I often feel grateful to my spiritual teachers who have nourished me since my youth, grateful to Homer, Dante, Shakespeare, and Tolstoy, to Tao Yuanming and Cao Xueqin, to Zhuangzi and Huineng, to Lu Xun and Bing Xin, and to all the thinkers, writers, and scholars past and present who have provided me with spiritual nourishment as well as those sages and philosophers who have taught me how to get close to real life. I am grateful for the books and articles they write with care, for the comfort, warmth, and strength I get from reading these books and articles. I am also grateful to the absolute purity and the deep mystery in the blue sky, starry night, and the whole universe that I admire from the bottom of my heart, grateful to the great order, gauge, and vision that exist beyond reality, grateful to the little flowers and grass that I have admired since childhood, to the faraway mountains and forests as well as the small stream that, with its limpid waves, gurgles in front of my house.

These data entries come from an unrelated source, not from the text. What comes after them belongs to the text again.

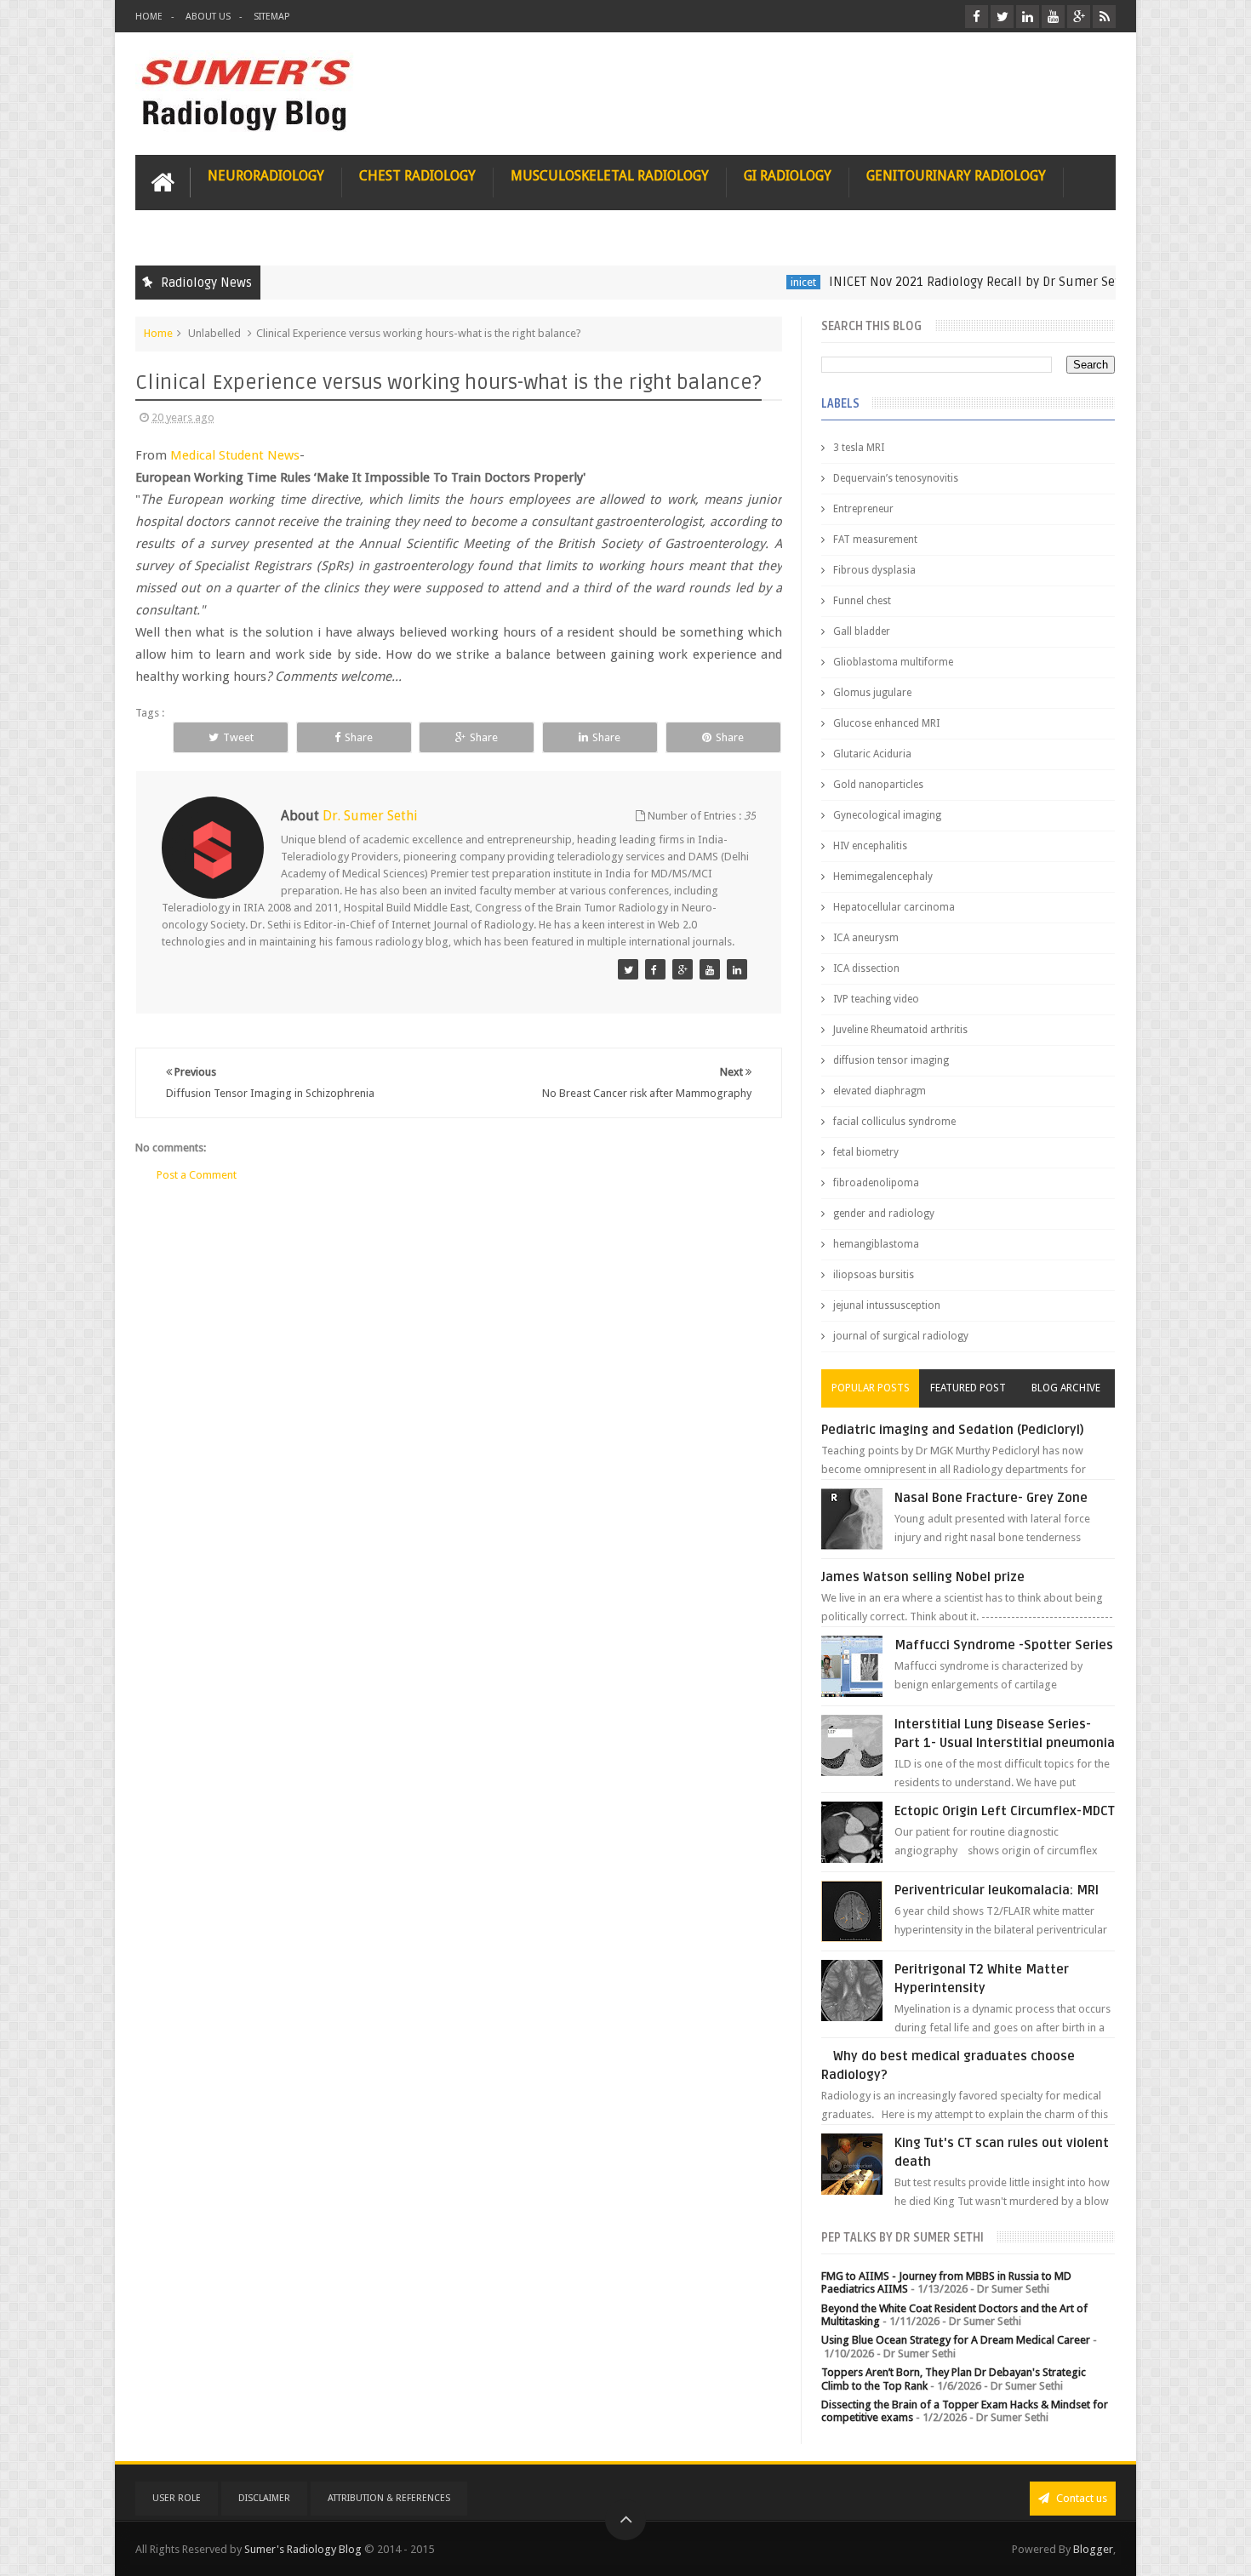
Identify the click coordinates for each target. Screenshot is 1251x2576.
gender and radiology (883, 1213)
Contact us (1080, 2498)
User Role (176, 2498)
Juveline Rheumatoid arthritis (900, 1030)
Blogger (1093, 2549)
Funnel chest (862, 601)
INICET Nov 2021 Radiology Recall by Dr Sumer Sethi (933, 281)
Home (149, 16)
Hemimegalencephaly (883, 876)
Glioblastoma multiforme (893, 662)
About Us (208, 16)
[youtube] (1053, 16)
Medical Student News (235, 455)
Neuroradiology (266, 176)
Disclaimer (264, 2498)
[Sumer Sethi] (628, 969)
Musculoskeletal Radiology (610, 176)
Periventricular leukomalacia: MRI (996, 1890)
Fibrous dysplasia (874, 570)
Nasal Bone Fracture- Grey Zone (991, 1497)
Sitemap (271, 16)
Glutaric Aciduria (872, 754)
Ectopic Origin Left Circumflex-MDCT (1004, 1811)
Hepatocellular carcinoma (894, 907)
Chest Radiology (417, 176)
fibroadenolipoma (876, 1183)
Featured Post (968, 1388)
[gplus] (1078, 16)
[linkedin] (1027, 16)
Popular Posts (870, 1388)
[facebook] (976, 16)
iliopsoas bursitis (873, 1275)
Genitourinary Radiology (956, 176)
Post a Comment (197, 1174)
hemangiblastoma (876, 1244)
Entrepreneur (863, 509)
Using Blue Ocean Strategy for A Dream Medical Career (955, 2339)
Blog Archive (1065, 1388)
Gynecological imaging (887, 815)
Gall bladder (861, 631)
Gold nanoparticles (878, 785)
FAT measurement (875, 539)
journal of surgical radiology (900, 1336)
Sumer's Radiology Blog (303, 2549)
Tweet (238, 737)
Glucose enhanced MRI (886, 723)
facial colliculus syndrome (894, 1122)
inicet (756, 282)
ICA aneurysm (866, 938)
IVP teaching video (876, 999)
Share (359, 737)
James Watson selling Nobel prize (923, 1577)
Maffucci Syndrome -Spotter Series (1003, 1645)
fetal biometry (866, 1152)
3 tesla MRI (858, 448)
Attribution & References (389, 2498)
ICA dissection (866, 968)
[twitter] (1002, 16)
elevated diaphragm (879, 1091)
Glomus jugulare (872, 693)
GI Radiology (787, 176)
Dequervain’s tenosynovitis (895, 478)
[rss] (1104, 16)
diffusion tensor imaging (891, 1060)
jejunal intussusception (886, 1305)
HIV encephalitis (870, 846)
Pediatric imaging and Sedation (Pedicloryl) (952, 1429)
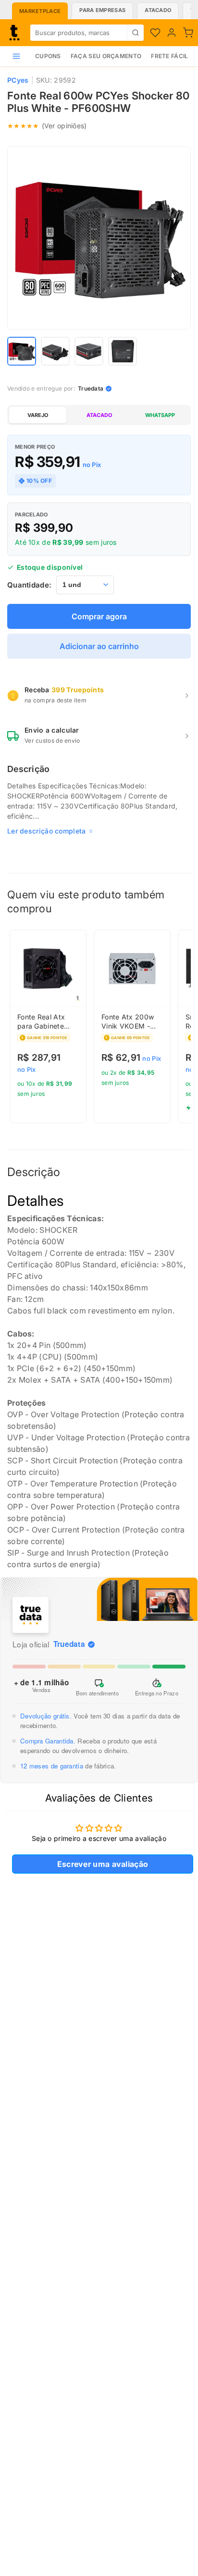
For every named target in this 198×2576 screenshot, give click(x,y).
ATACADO (99, 415)
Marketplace (40, 11)
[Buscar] (135, 33)
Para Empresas (102, 10)
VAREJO (37, 415)
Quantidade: (29, 584)
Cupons (48, 56)
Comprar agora (99, 616)
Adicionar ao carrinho (99, 646)
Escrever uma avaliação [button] (102, 1864)
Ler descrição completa (46, 831)
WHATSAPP (160, 415)
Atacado (158, 10)
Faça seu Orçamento (106, 56)
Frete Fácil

All these beckon my life and enhance my life, helping me keep what is the most innocent in my heart.
5.
As I have stayed in foreign countries in the past thirteen years, I have always felt that my soul is filled with the fragrance of the grass, paper, and ink from my homeland. I have come to realize that my homeland is the traces of emotions that accompany me all the time. Wherever I go, The Classic of Mountains and Seas, The Tao Te Ching, The Platform Sutra of the Sixth Patriarch, and Dream of the Red Chamber follow me. It turns out that my homeland lies in the pictographic Chinese characters, in the hands Nuwa uses to patch up the sky, in the green branches Jingwei uses to fill the ocean, in Laozi’s flowing beard and Huineng’s carrying pole, in Lin Daiyu’s poems and tears, and in Jia Baoyu’s infatuation and naïveté. It also lies in my mother’s silky white hair.